Friday 7 November 2008

Travels and Tribulations 2

The travel hassle begins again. Taxi to Rimini train station; 12 Euros. Waiting on the platform for an hour – Him Outdoors still has dodgy guts and is doing a lot of groaning. We find a seat on the train to Bologna and a place to store our luggage which is very fortuitous as the train soon fills up; standing room only.

We are at one end of the carriage and when the train pulls into the station at Bologna and the doors don’t open, it turns out to be the wrong end. We have to clatter and bang our cases (never travel with a bike!) all the way down the aisle then negotiate a way across the station to the Aerobus (5 Euros) to the airport.

Here we pick up a car and drive to Florence; quite a baptism of fire for Him Outdoors on the wrong (right) side of the road. There are lots of tunnels (of course you never check where the lights are on a hire car that you pick up in broad daylight!) and lots of trucks whizzing by very close. He keeps drifting right and we are missing the trucks by inches. I don’t wish to turn into my mother (sorry, mum), but I keep flinching and telling him to keep his eyes on the road when they are drawn to the glorious Tuscan countryside.

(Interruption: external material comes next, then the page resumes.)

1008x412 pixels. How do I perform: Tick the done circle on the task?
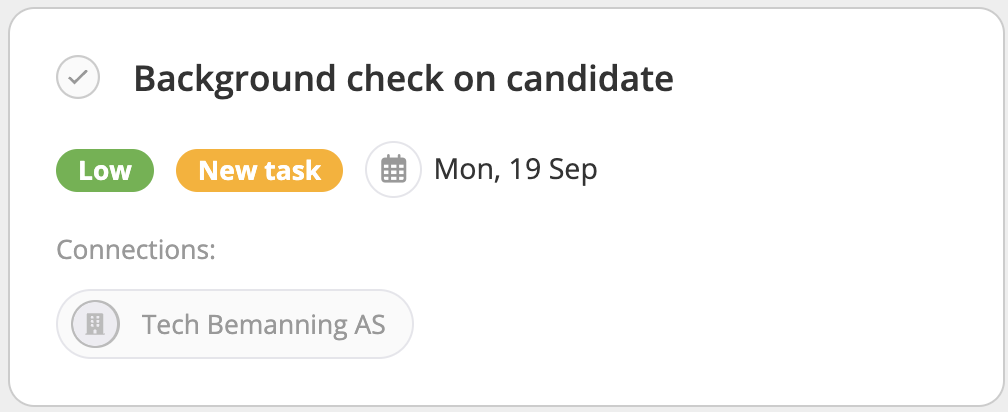tap(78, 78)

We find our hotel relatively easily. It’s a delightful villa, quite peaceful, surrounded by trees and a half-hour walk out of town. We dump our bags, the bike and the car and then thankfully walk into town.
I take Him Outdoors on a quick walking tour and we race through the sites – Ponte Vecchio, dazzling with its array of gold jewellers; the Uffizi , outside which I point out the Room With A View moment (there are lots of people taking photographs but the beautiful view is ruined by a massive crane in the way); and the Palazzo Vecchio, which he decides is his favourite building.

The Piazza della Signoria is as I remember, with all its fabulous sculptures including Ammannati’s fountain of Neptune, Giambologna’s statue of Cosima I de’ Medici and his Rape of the Sabine Women, and (my favourite) Cellini’s Perseus, having just slain Medusa. There are also copies of Michelangelo’s David and Donatello’s Mazocco, the heraldic Florentine lion.

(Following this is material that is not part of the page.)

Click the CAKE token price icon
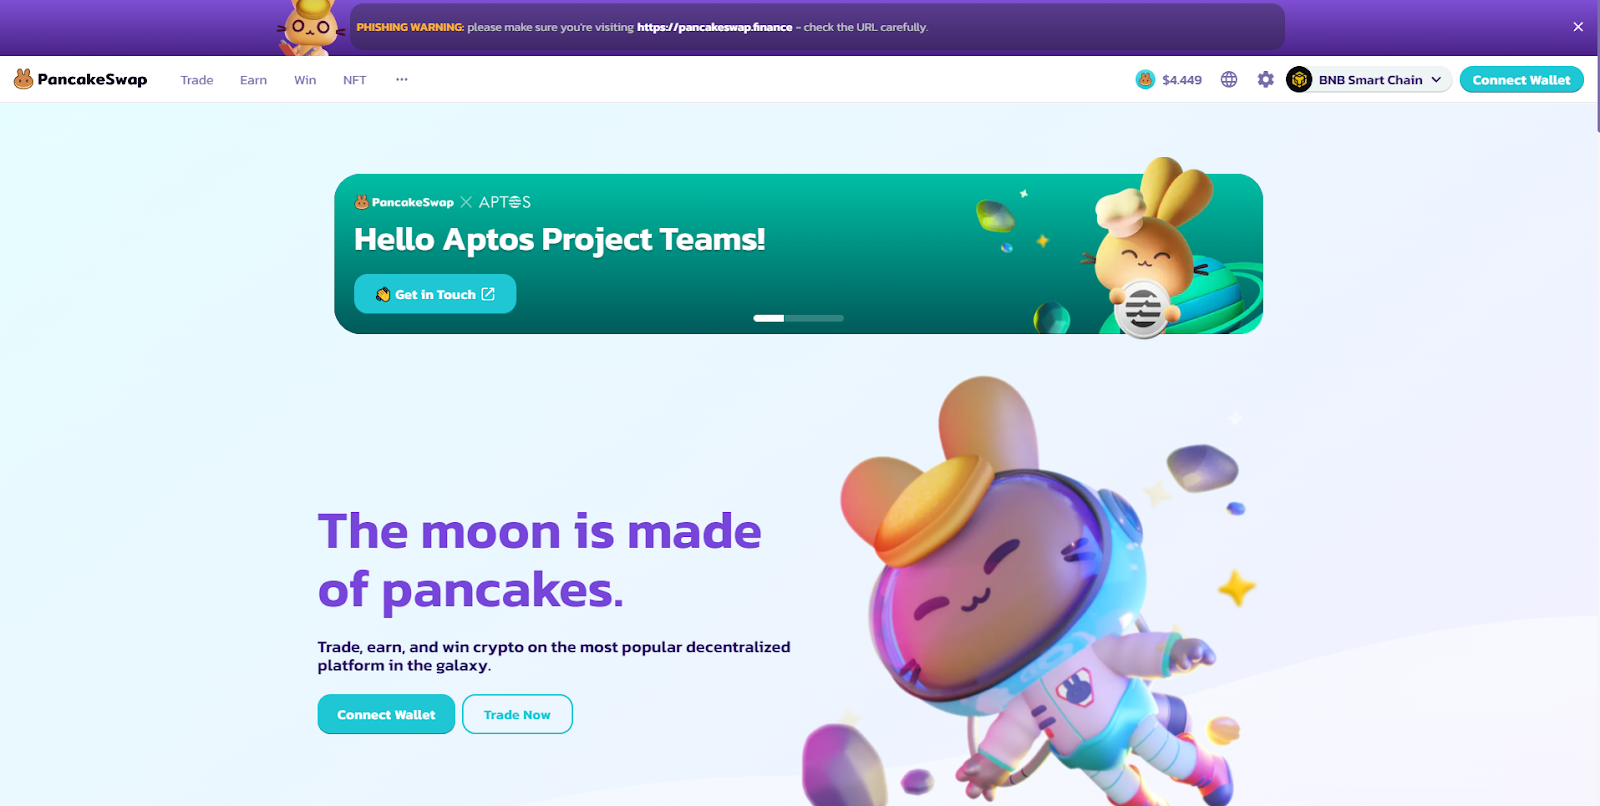The image size is (1600, 806). (x=1145, y=79)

We pass the Bargello; Casa di Dante (where the poet supposedly lived); Orsanmichelle; and the cathedral, campanile and duomo. It’s all incredibly impressive stuff, and quite breathtaking. The Lonely Planet writes,

“The French writer Stendhal was so dazzled by the magnificence of the Basilica di Santa Croce that he was barely able to walk for faintness. He’s not the only one to have felt overwhelmed by the beauty of the city – Florentine doctors reputedly treat a good dozen cases of ‘Stendhalismo’ each year.”

A very short queue beguiles us to duck into the baptistery – the first one of which was built in the 5th or early 6th century AD; this one was reconstructed in the mid 11th century. Bronze doors, marble floors and mosaics on the roof add to the majesty of the place which is credited with launching the Renaissance.

We wend our way through the streets and walk back more leisurely to the Piazza Pitti – the Pitti were the rival family to the Medici; the Palazzo now houses a number of museums – and Café Bellini where we have a beer and pizza. The pizza here are thin and crispy and swimming in sauce and mozzarella. I have one with artichokes, olives and ham – bellisimo!

I collapse into bed but I find it hard to sleep as my mind is full of images and cultural icons crowding in upon each other. Or maybe it’s the cheese.